Alan Bennett signs for Reading FC, with chairman John Madejski.

When regular captain Bees Kevin O’Connor was injured, despite being on loan Bennett had assumed the role as promotion from League 2 was assured in 2009 and he was immediately made official captain when he signed permanently that summer.

From there, he went to Wycombe Wanderers – with whom he won promotion – and then Cheltenham Town – also captaining them, going close to promotion – before joining Wimbledon in 2013.

The Dons were flirting with relegation from the Football League but Bennett brought an assurance to the defence that helped them to stay up. Murray feels that his ability to shine at a number of clubs underlines his professionalism.

“It was a great move for him to go to Reading at the time,” he says.

“They were in the Premier League at the time so it was obviously difficult to get in the team when they were going well but he adapted and didn’t mind having to go out on loan to other clubs.

“Every club that you speak to that he played for would hold him in high esteem because he’s one of those players that’s honest and works hard, there’s no rubbish with him and he does his best for the team.

“A lot of the time, that’s all that supporters are looking for in a player and not many fans would have a bad word to say about Benno.”

Bennett with his nieces and nephews is clapped on by Cork City legends in his testimonial at Turner’s Cross.
Bennett with his nieces and nephews is clapped on by Cork City legends in his testimonial at Turner’s Cross.

He returned to Cork City for 2015 as John Caulfield looked to build on the previous season’s second-placed finish.
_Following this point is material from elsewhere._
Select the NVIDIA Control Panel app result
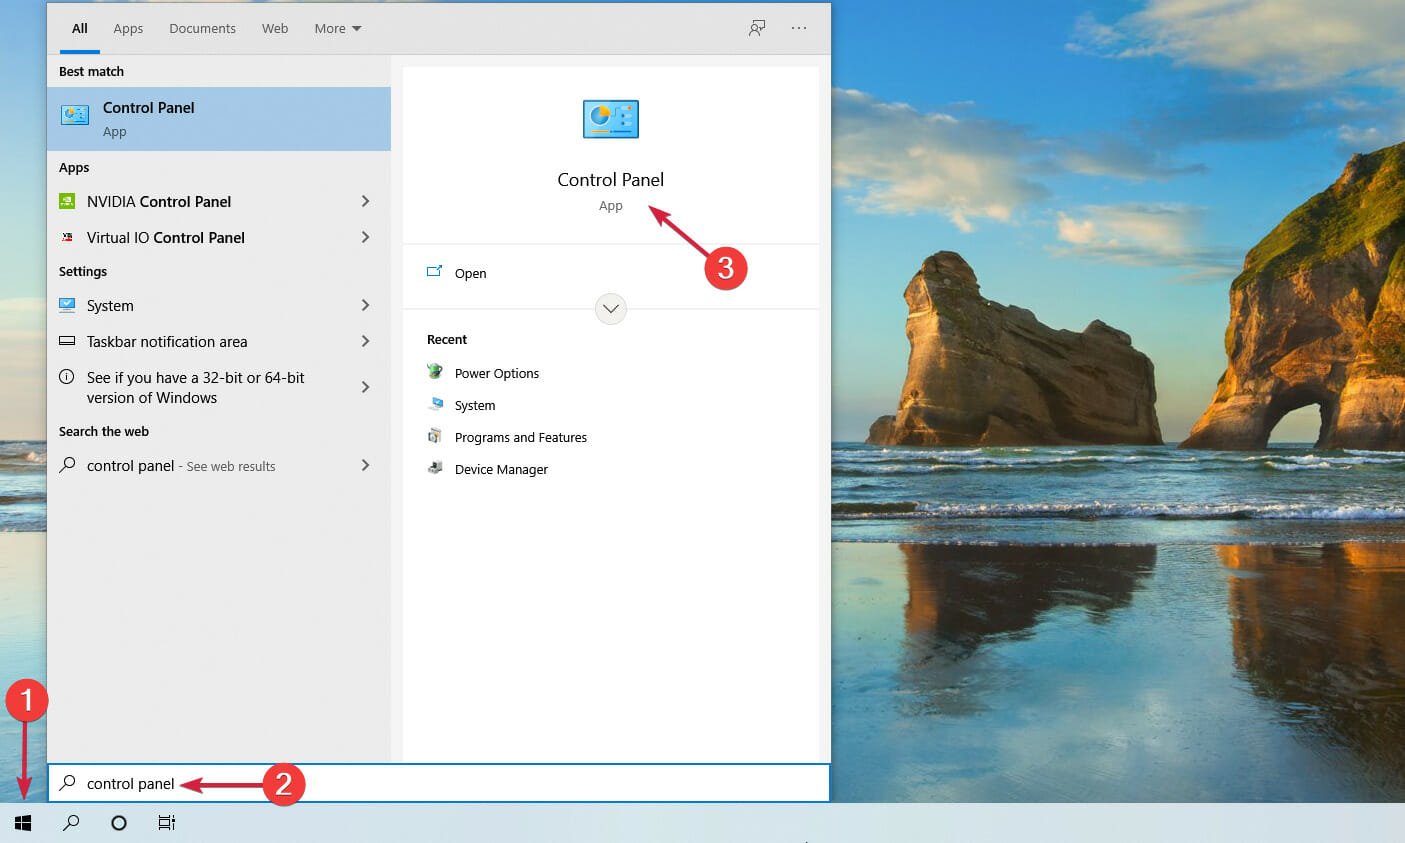Screen dimensions: 1405x843 (x=217, y=201)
It proved to be an inspired move for player and club as the success of his previous spell was matched and improved upon – the FAI Cup was won in 2016 before the historic double the following year, with Bennett as captain of the team.

Murray’s final year was Bennett’s first year back and he saw an improvement.

“He was a better player when he came back,” he says.

“He was a much more confident footballer, he knew exactly what he was all about and you could tell that he was even more of a leader than when he had left.

“He had kicked on and the leadership is something that you don’t find too often. He really helped that City team to earn the success that they got.”

Such were Bennett’s leadership qualities that John Cotter and Neale Fenn both enlisted him as a coach during their period in charge and his retirement statement summed up the levels of dedication he applied to his game to make sure that he made it to the levels he did.

Cork City's Alan Bennett and Dan Murray in action at Turner's Cross. Picture: Eddie O'Hare
Cork City's Alan Bennett and Dan Murray in action at Turner's Cross. Picture: Eddie O'Hare

“I’m proud of the work I did when no-one was watching,” he wrote in his retirement statement.

“I was fully present in every training session. Losing hurt as much from the start to the end of my career.

“To football, thank you again. My greatest friend but also my greatest foe. What an incredible vehicle you are for passion, love, friendship, fitness, health and joy. You broke my heart, created self-doubt, paranoia, fear and mistrust. You also brought me sheer euphoria, freedom and relief.”